Pourquoi l’Etat décentralisé, à savoir la Préfecture de La Réunion, n’organise-t-il jamais aucune manifestation pour le 20 Désanm ? Sans attendre du Préfet qu’il vienne « krazé in maloya la kaz Danyèl », on pourrait envisager au moins un petit communiqué pour souhaiter à la population réunionnaise une bonne Fèt Kaf. L’esclavage comme son abolition ne feraient-ils pas partie intégrante de l’Histoire de la France ?
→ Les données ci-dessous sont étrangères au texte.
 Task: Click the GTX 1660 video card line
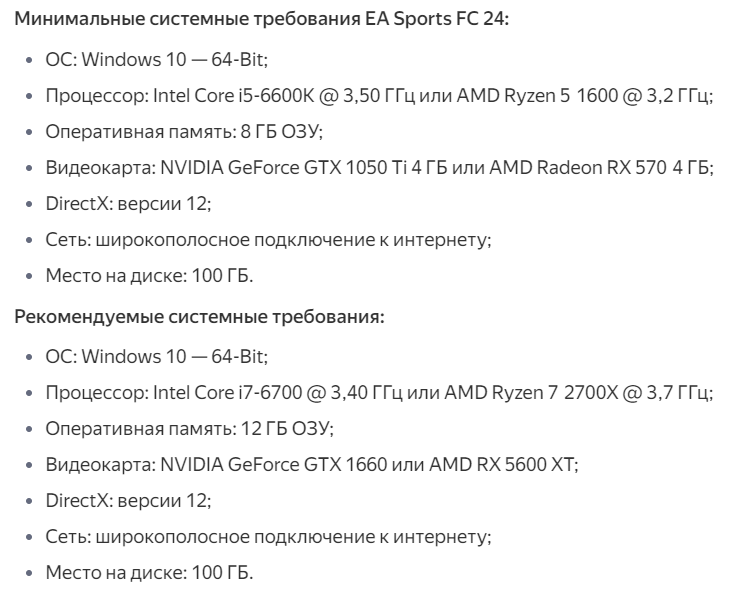tap(312, 464)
« L’esclavage doit trouver sa juste place » à l’Ecole
Ce n’est que l’année dernière, soit plus d’un siècle et demi après l’abolition de l’esclavage dans les colonies françaises, que la France a décrété le 10 mai, journée commémorative de l’abolition de l’esclavage en métropole. « Au-delà de l’abolition, c’est aujourd’hui l’ensemble de la mémoire de l’esclavage, longtemps refoulée, qui doit entrer dans notre histoire : une mémoire qui doit être véritablement partagée », déclarait Jacques Chirac, le 30 janvier 2006, au sortir d’une réunion avec le Comité de la mémoire pour l’esclavage, présidée par l’écrivaine guadeloupéenne Maryse Condé. Comité qui, en dépit des désaccords sur le calendrier, a réussi à imposer cette date qui renvoie au 10 mai 2001 et à l’adoption définitive au Parlement de la “loi Taubira” reconnaissant la traite et l’esclavage comme crimes contre l’humanité. Un autre grand pas pour la France. Cette même “loi Taubira” prévoyait d’ailleurs une heure d’enseignement obligatoire sur l’esclavage dans les établissements scolaires. Une simple petite heure qui n’a cependant jamais trouvé sa place au pupitre des maîtres d’écoles. Pourtant, en 2006, Jacques Chirac défendait encore que « l’esclavage doit trouver sa juste place dans les programmes de l’école primaire, du collège et du lycée. » De facto, son exclusion est bel et bien un aveu d’injustice. Faudra-t-il attendre encore un siècle pour que ces programmes qui prétendre contribuer « à développer le sens de l’observation et de l’esprit critique » des élèves jouent pleinement leur role ?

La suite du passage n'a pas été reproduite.